## Sección del documento
★ ★ ★ ★

Tengo un conocido pastafari. Es decir, comulga con los dictados de la religión del Monstruoso Espagueti Volador, el dios que a veces se representa como un amasijo de fideos que envuelven a un par de albóndigas. Como entidad creadora de todo lo visible y lo invisible puede resultar paradójico a los infieles, aunque no más que la Abuela Araña de los navajo o los hopi de las praderas estadounidenses. Por supuesto, una serpiente emplumada es a todas luces mucho más creíble, como explicaban bien en América quienes la llamaron Quetzalcóatl, o Kukulkán, dependiendo de la cultura que tenía claro que las labores de Dios daban forma y sentido al mundo. Claro que no tenían la potencia trinitaria que da más poder y relevancia, que se lo digan a los Zoa Okuninushi, los Tres Creadores de que hablan en Japón.
Sabemos el origen del pastafarismo: Bobby Henderson lo proclamó en 2005, en una carta dirigida al Consejo de Educación de Kansas que acababa de adoptar la obligación de incorporar el mito cristiano de la creación dentro de las clases de biología. Aunque Henderson quisiera hacer una parodia de las religiones y del absurdo de pretender que son asignaturas de ciencias, se cumplió la ley de Poe: no hay manera de saber si es una broma o es seria, si esta religión es más paródica que la creencia hindú de que un dios uno y trino, Brahmá, Visnú y Sivá, el que crea, el que preserva y el que destruye, como dicen cientos de millones de fieles.
Así que no me extraña que este amigo esté considerando hacer como en Polonia, donde la Iglesia del Monstruo del Espagueti Volador es ya una religión oficial. Y lo mismo un día le vemos montando una plataforma para forzar a que las escuelas se llenen de tipos que hablan de ese único y monstruoso dios verdadero. Todo sea, dice, por la educación completa de los niños. Y las niñas.

★ ★ ★ ★

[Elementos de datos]
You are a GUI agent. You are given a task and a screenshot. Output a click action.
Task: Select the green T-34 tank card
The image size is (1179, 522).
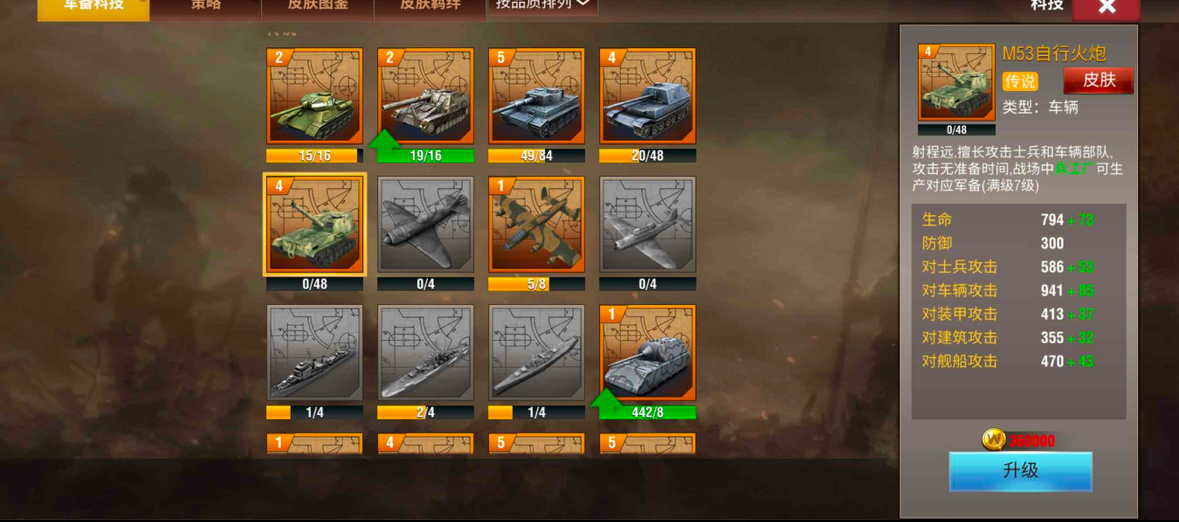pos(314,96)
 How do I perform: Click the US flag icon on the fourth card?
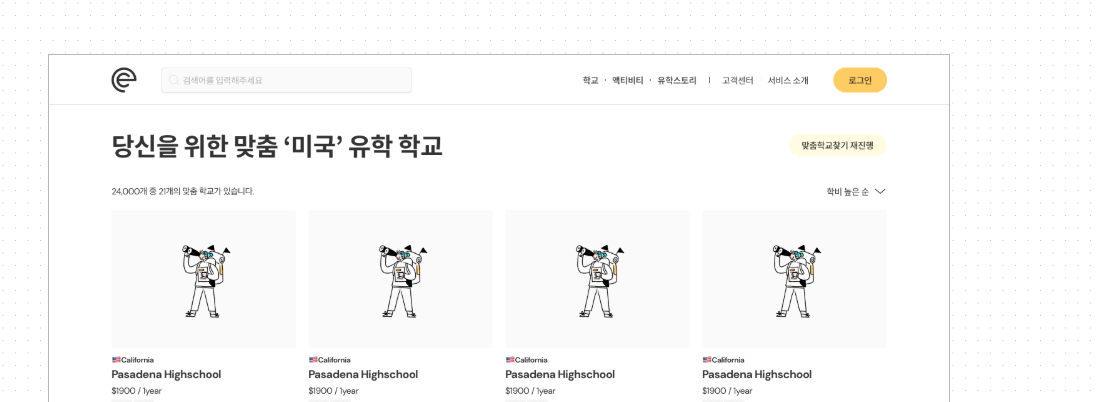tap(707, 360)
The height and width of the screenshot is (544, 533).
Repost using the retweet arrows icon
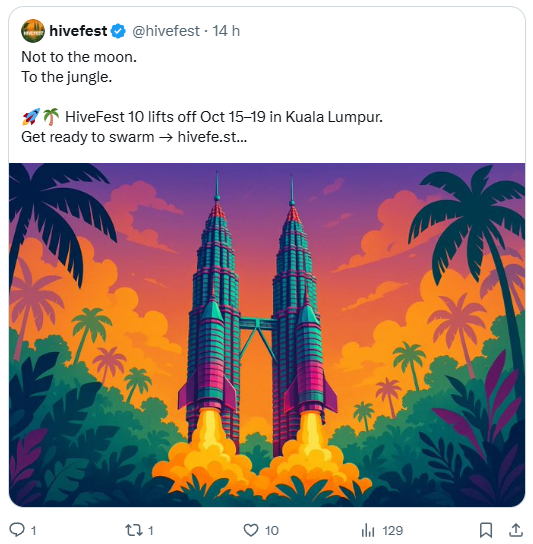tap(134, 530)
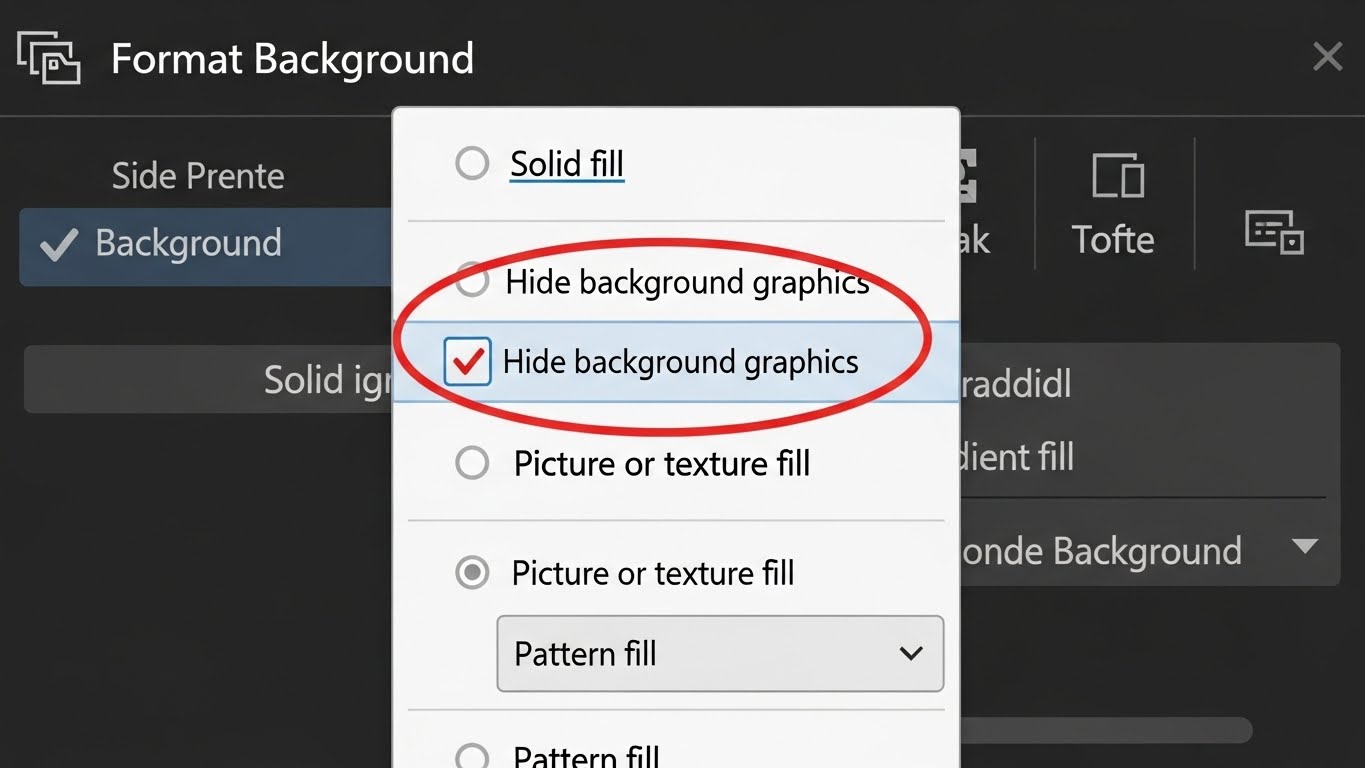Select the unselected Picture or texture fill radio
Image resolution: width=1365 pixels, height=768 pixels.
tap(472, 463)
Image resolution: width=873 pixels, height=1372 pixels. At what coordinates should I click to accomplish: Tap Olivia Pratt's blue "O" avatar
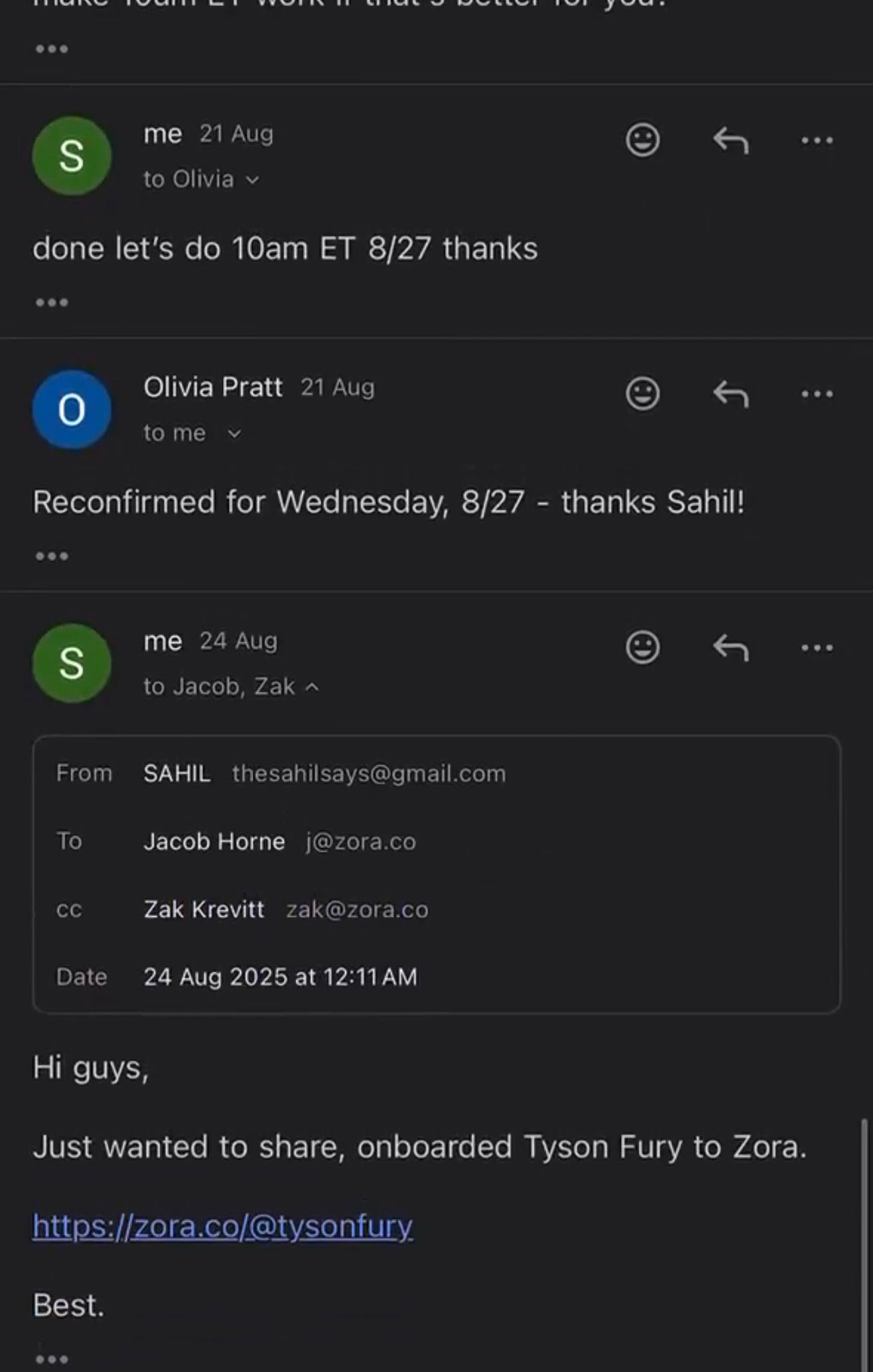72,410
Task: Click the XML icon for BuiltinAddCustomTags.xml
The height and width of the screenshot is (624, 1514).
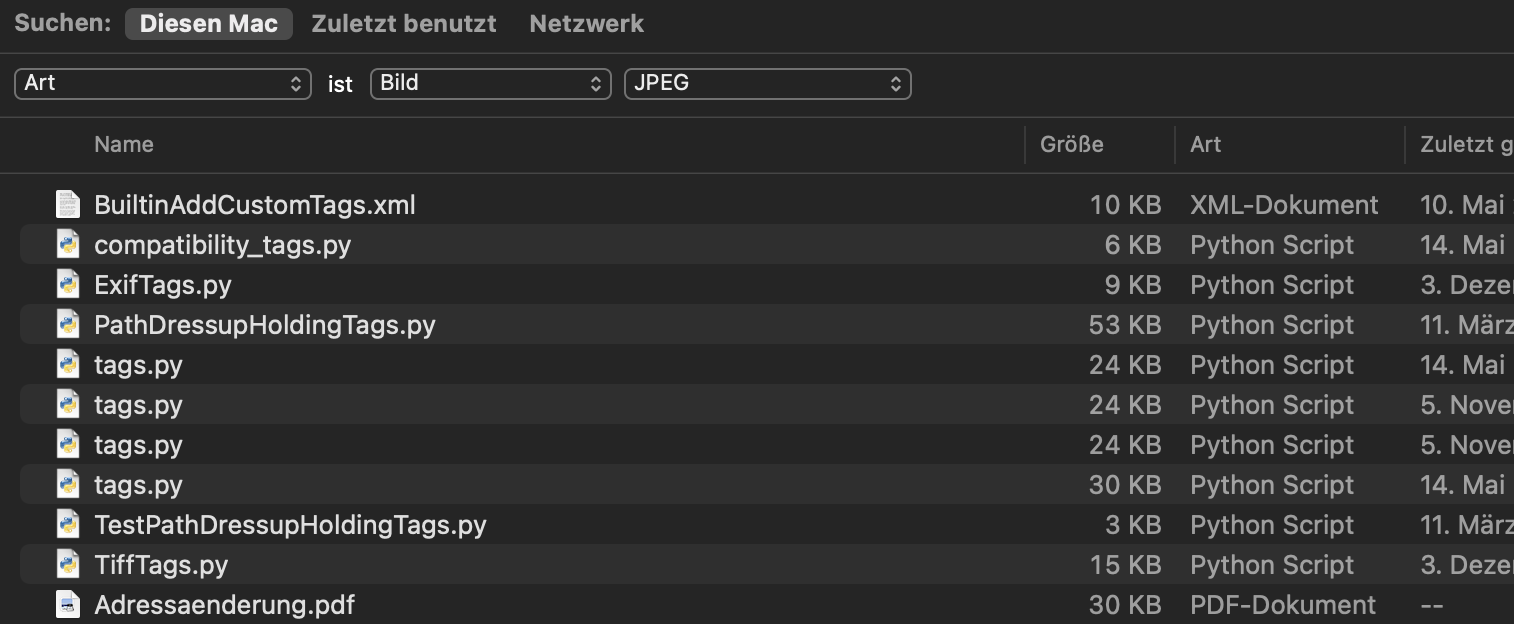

★ ★ ★ ★

## Qué hacer
1) Devuelve sin cambios el fragmento del texto sobre el pastafarismo que empieza con las palabras "Así que no me" y termina con "Y las niñas.".
2) Responde estas preguntas según el texto sobre el pastafarismo:
(a) ¿En qué año proclamó Bobby Henderson el pastafarismo?
(b) ¿Cómo se llama a los Tres Creadores de los que se habla en Japón?
(c) ¿En qué país es ya una religión oficial la Iglesia del Monstruo del Espagueti Volador?

## Resultados esperados
1)
Así que no me extraña que este amigo esté considerando hacer como en Polonia, donde la Iglesia del Monstruo del Espagueti Volador es ya una religión oficial. Y lo mismo un día le vemos montando una plataforma para forzar a que las escuelas se llenen de tipos que hablan de ese único y monstruoso dios verdadero. Todo sea, dice, por la educación completa de los niños. Y las niñas.

2)
(a) En 2005.
(b) Zoa Okuninushi.
(c) En Polonia.